Ils jettent les hérétiques en prison

Enfin, les nouveaux magistrats, dans leur zèle à détruire et à ruiner, ont asséné des amendes particulièrement lourdes et sont allés jusqu’à rétablir la peine de prison ferme pour infraction de presse; c’est à cette sanction que s’exposent ceux qui, tel Alain Guionnet (1), refusent de se soumettre à la censure et savent qu’ils ne trouveront aucun recours auprès de la « grande presse », laquelle se soumet d’avance aux ordres au point de cacher à ses lecteurs le fait même de cette incarcération.
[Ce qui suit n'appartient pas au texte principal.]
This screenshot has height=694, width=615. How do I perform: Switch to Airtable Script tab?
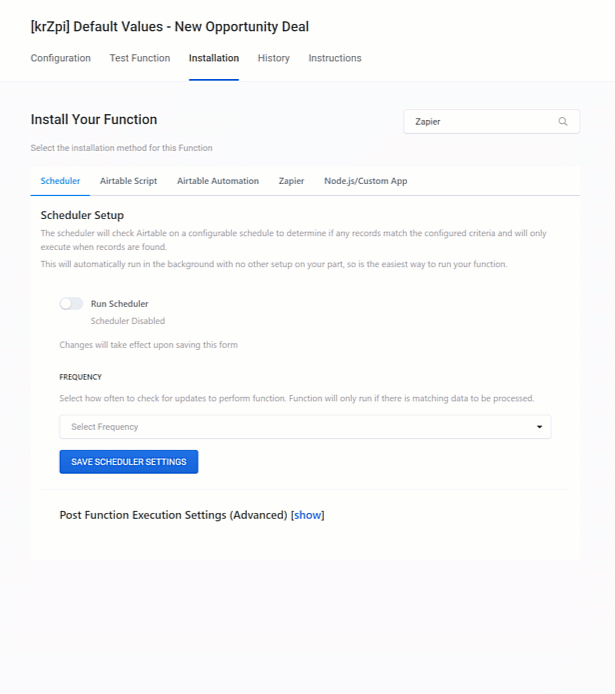click(128, 181)
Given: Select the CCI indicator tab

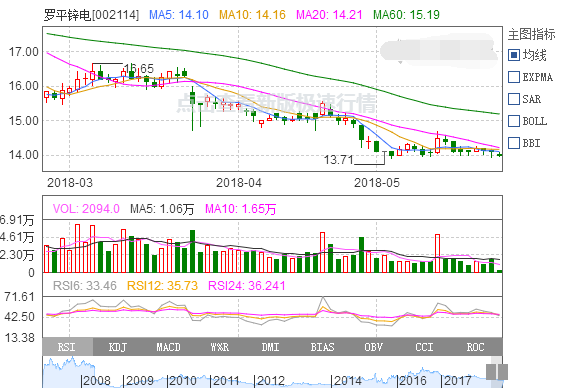Looking at the screenshot, I should 424,347.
Anne Chemin, qui appartient au service juridique du Monde, a admis que son journal avait pour politique de passer sous silence tout fait dont la révélation pourrait servir à la publicité des révisionnistes : « Pour ce qui concerne les révisionnistes, notre politique est très claire : en parler le moins possible car leur existence dépend  directement de l’écho médiatique qu’on en fait (entretien téléphonique du 17 juin 1993)

(1) Alain Guionnet, directeur de la publication  mensuelle Revision a déjà subi, pour des infractions de presse, plus d’un an de prison entre 1991, 1993 et 1994.

(Source : Eric Delcroix in « La Police de la pensée contre le révisionnisme », Diffusion R.H.R. p. 37, août 1994).